BRIEF »
Repeat, exactly as written, the line containing "The image size is (2576, 1281)." and each line after it through the end of the data.
####
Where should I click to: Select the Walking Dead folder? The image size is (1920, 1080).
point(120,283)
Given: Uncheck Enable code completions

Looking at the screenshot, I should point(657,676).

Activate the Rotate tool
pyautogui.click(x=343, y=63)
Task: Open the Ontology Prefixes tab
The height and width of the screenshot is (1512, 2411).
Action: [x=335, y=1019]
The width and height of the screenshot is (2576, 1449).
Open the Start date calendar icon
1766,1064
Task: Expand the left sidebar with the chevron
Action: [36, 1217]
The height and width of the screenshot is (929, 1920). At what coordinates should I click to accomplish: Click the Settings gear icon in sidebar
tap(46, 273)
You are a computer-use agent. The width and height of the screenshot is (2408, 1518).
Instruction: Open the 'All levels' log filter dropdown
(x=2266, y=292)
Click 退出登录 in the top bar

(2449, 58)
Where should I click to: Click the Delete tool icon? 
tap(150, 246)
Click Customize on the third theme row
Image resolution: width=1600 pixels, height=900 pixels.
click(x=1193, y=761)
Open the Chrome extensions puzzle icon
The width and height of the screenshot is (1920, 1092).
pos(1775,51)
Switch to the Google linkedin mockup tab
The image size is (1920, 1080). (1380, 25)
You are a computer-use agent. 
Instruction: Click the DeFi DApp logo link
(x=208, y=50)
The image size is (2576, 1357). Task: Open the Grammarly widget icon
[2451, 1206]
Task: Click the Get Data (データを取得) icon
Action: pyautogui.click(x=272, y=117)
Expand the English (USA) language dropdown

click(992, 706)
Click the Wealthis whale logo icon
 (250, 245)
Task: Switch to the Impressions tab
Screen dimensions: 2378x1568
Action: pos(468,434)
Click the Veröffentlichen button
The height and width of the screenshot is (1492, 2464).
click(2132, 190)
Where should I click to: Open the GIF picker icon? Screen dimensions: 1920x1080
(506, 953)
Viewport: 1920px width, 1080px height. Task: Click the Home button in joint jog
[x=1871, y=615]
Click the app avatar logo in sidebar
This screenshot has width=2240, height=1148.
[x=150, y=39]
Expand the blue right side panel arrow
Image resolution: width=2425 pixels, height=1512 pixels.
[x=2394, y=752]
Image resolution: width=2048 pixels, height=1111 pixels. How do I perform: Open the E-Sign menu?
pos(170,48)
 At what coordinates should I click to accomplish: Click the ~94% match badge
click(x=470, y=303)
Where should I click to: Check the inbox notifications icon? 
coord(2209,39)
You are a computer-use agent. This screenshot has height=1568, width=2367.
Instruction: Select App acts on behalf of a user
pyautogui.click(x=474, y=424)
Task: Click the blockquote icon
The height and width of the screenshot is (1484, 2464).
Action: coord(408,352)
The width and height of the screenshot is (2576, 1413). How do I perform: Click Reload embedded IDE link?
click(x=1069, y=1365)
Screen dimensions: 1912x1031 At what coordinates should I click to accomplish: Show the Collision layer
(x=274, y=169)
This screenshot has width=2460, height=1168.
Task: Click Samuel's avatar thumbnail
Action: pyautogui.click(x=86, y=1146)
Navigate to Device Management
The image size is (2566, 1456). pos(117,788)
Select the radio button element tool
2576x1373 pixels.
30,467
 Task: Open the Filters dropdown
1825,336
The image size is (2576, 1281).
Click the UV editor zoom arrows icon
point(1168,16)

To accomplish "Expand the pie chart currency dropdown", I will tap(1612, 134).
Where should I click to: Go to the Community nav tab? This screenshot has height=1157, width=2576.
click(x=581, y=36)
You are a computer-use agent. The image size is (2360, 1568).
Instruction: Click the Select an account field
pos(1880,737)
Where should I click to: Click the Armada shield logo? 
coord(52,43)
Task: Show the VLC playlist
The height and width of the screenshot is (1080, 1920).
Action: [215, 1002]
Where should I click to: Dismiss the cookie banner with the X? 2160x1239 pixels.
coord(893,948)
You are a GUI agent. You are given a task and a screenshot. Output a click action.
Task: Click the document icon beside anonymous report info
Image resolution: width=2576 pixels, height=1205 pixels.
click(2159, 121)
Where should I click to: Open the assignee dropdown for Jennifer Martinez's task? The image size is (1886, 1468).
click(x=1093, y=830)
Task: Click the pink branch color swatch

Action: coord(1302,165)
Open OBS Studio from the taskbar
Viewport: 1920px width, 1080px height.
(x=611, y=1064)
####
SOLUTION »
The image size is (2576, 1281).
Click the UV editor zoom arrows icon
point(1168,16)

To accomplish "Expand the pie chart currency dropdown", I will tap(1612, 134).
Where should I click to: Go to the Community nav tab? This screenshot has height=1157, width=2576.
click(x=581, y=36)
You are a computer-use agent. The image size is (2360, 1568).
Instruction: Click the Select an account field
pos(1880,737)
Where should I click to: Click the Armada shield logo? 
coord(52,43)
Task: Show the VLC playlist
The height and width of the screenshot is (1080, 1920).
Action: [215, 1002]
Where should I click to: Dismiss the cookie banner with the X? 2160x1239 pixels.
coord(893,948)
You are a GUI agent. You are given a task and a screenshot. Output a click action.
Task: Click the document icon beside anonymous report info
Image resolution: width=2576 pixels, height=1205 pixels.
click(2159, 121)
Where should I click to: Open the assignee dropdown for Jennifer Martinez's task? The image size is (1886, 1468).
click(x=1093, y=830)
Task: Click the pink branch color swatch

Action: coord(1302,165)
Open OBS Studio from the taskbar
Viewport: 1920px width, 1080px height.
(x=611, y=1064)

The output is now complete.